#### RECORDS TO PROCESS

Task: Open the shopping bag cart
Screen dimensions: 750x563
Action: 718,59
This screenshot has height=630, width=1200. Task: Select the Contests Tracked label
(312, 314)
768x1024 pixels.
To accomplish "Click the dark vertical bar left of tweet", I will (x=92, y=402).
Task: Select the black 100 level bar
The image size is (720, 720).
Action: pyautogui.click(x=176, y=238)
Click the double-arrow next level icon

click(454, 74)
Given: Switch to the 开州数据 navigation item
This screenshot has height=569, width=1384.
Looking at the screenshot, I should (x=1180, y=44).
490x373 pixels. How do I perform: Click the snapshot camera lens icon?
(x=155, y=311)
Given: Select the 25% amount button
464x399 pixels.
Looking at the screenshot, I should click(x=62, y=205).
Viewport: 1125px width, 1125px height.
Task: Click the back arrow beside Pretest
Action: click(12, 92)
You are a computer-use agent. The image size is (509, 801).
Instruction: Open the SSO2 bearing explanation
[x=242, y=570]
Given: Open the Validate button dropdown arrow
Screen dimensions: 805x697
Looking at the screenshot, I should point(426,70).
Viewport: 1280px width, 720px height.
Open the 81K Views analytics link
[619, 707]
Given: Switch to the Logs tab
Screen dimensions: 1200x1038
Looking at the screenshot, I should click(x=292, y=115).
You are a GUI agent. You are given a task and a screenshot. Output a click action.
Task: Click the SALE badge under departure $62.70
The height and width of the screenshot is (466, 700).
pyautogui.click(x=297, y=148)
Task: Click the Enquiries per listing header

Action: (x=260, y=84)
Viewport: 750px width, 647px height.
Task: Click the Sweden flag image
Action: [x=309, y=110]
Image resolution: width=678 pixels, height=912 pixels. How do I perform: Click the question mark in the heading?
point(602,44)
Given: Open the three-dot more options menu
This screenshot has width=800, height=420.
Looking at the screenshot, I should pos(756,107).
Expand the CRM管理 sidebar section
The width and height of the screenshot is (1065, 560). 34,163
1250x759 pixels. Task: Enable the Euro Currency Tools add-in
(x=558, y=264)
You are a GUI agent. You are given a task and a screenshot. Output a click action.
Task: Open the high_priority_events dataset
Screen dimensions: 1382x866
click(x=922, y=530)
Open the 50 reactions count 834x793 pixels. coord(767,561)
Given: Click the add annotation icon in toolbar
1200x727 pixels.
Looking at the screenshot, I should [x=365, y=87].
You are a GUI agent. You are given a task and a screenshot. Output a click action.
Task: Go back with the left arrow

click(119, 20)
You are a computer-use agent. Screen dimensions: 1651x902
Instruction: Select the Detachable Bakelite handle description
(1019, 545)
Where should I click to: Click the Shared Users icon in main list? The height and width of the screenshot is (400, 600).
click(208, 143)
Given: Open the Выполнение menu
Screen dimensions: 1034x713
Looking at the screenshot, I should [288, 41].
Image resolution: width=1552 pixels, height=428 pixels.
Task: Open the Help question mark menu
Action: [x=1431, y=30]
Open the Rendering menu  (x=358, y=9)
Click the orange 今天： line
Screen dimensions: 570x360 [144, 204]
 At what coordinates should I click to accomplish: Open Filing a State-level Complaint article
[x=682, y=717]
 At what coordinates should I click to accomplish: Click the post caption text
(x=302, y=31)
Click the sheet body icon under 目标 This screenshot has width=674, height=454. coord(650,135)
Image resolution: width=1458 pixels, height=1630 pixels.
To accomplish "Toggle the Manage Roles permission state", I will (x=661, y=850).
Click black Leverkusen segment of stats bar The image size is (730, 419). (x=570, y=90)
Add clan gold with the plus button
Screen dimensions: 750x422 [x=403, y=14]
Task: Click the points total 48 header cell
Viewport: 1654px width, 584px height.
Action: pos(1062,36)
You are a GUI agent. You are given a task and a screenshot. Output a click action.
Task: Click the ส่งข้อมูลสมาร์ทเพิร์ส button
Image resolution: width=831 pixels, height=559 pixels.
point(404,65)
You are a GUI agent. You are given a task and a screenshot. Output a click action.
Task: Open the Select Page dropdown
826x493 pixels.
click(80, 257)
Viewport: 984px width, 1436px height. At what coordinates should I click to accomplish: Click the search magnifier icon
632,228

########

* WHAT THE TASK REQUIRES
Copy each line in the listing where "Switch" appears.

* FINISHED EXERCISE
Given: Switch to the 开州数据 navigation item
Given: Switch to the Logs tab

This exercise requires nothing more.